WHAT IS REQUIRED:
Every line of the material below that contains the string "yellow" must appear in the answer.

EXCERPTED RECORDS:

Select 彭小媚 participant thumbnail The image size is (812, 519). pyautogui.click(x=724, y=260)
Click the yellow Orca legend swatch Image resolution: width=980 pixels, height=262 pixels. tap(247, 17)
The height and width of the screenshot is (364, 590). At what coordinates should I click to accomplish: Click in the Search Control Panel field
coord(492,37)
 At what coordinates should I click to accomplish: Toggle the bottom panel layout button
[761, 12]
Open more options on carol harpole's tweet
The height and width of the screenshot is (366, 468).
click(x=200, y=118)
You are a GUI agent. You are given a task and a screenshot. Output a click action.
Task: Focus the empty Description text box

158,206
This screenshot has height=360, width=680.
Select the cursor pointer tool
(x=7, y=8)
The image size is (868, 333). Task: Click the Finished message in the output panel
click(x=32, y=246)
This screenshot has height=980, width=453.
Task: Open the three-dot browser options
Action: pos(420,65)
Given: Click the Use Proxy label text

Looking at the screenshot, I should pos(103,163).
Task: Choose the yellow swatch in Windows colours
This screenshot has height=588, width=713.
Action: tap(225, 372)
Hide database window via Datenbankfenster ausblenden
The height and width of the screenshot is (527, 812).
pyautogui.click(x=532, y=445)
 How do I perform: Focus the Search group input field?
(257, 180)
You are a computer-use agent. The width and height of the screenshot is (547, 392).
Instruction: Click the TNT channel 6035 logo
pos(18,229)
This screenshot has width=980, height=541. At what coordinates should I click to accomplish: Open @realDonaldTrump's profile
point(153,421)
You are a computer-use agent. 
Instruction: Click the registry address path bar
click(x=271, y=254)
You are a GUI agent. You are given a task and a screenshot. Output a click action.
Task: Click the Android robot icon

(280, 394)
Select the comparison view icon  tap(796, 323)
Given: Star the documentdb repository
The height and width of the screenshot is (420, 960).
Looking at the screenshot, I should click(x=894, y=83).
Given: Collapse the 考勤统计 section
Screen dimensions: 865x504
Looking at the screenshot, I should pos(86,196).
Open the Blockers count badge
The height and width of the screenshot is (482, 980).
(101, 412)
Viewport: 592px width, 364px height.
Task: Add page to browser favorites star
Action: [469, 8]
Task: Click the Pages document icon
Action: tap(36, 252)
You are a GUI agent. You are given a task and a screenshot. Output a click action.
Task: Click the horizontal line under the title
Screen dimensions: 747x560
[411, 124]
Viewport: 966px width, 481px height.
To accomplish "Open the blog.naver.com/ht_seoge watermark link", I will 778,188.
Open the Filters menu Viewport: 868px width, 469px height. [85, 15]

PROBLEM SOLUTION:
Click the yellow Orca legend swatch Image resolution: width=980 pixels, height=262 pixels. tap(247, 17)
Task: Choose the yellow swatch in Windows colours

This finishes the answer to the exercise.